The big advantage of a fungus-microorganism symbiotic relationship is that there are more possible photozynthesizing pathways available. Plants use chlorophyll to generate energy from the sun. It is clearly effective, but it is restricted in the wavelengths that it operates on.
Chlorophyll a is universally present plants, algae, cyanobacteria, and prochlorophyta. Chlorophyll b is also present in plants, and the absorption spectra of the two plants are shown in the figure above.
However, there are other chlorophyll types available. Chlorophyll d has a far-red absorption at 710nm, just outside optical range. It is present in red algae, which also has accesory pigments called Phycobiliproteins that have additional absorption peaks at 546, 566, 620, and 651. These are evolved for deep sea algae due to longer wave-length light penetrating farther in water than other parts of the visible spectrum. Another option is fucoxanthin, found in brown algae such as kelp with increased absorption in the 450-540nm range.

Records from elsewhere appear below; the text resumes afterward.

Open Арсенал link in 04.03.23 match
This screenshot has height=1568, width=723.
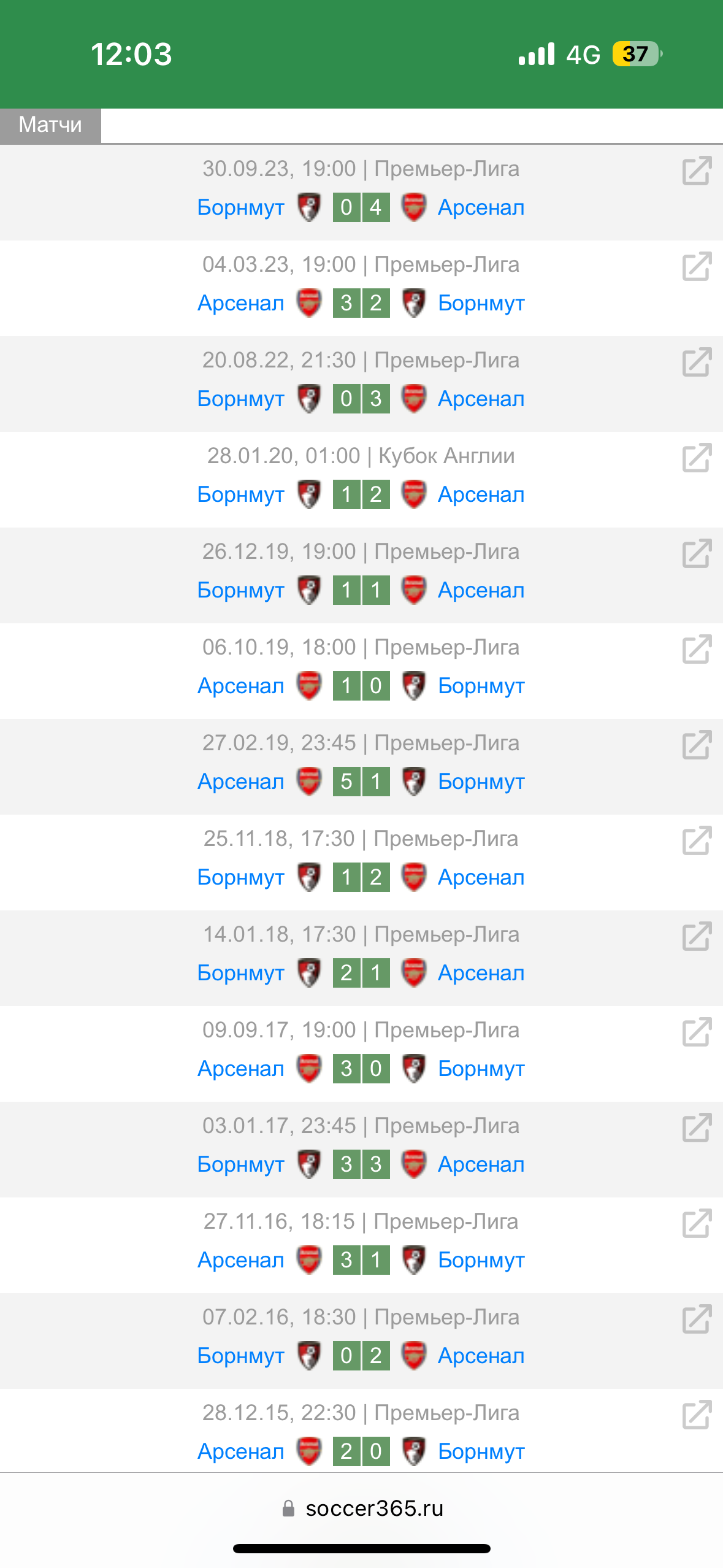[241, 303]
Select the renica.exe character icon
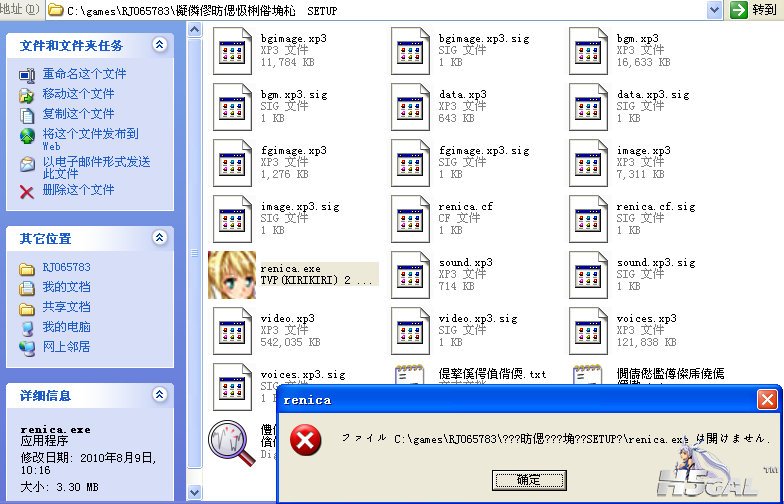784x504 pixels. (x=231, y=275)
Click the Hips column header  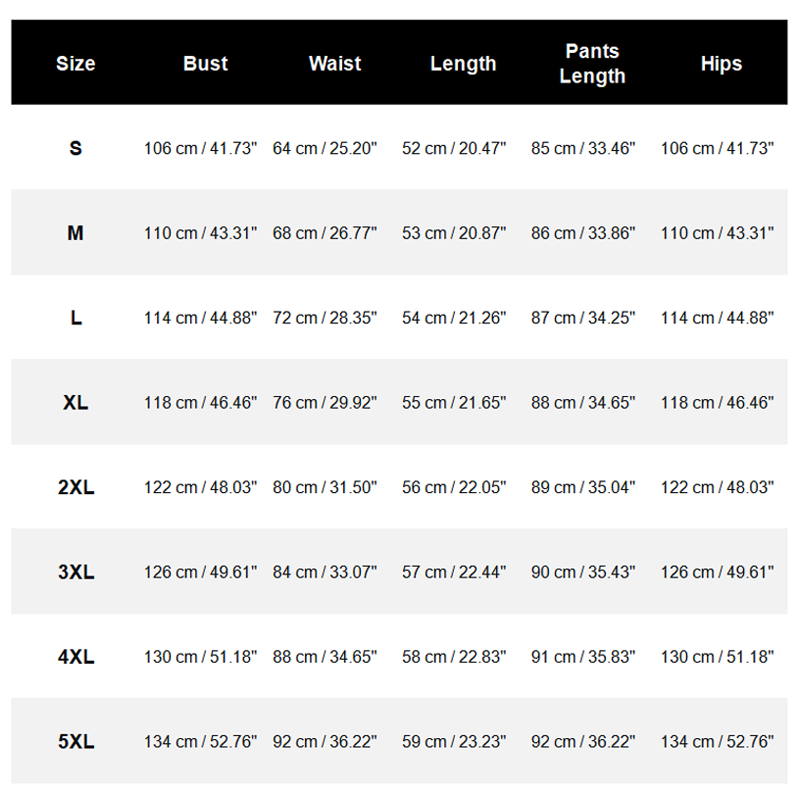(x=721, y=64)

On land, with lots of blue wavelength scattering due to the composition of the atmosphere, the plant's absorption peaks are a pretty good deal. However, underneath a canopy of trees, as in a rainforest, the light spectrum is different. Reflected light from green tree leaves is green, in the ~550 range. Plants are not optimized to utilize this diffuse light in the understory. According to Denslow, 1987, photon incidence on the forest floor is only 1-2% of that from a clear sky, and plants do not utilize this light due to its spectral composition, instead relying on sun-specks that break through the leaves briefly for their growth. In this paper, gaps in a subtropical rainforest in Queensland caused by fallen trees have increased levels of blue-green and infrared radiation.

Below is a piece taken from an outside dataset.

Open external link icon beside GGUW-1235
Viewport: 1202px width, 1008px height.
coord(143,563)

In conclusion, I propose that a fungus-algae symbiote could evolve to use a rigid, chitinized mushroom platform to absorb diffuse light in a rainforest understory. The rain and high humidity would allow the algae to thrive, and the leaf litter from the taller trees would provide abundant decaying material for the fungus to utilize. These persistent symbiotes would have a competitive advantage against understory plants due to light absorption better suited to the available spectra and secondary energy generation from decaying leaf litter, an energy source that is available during the entire daily cycle, not just during daylight.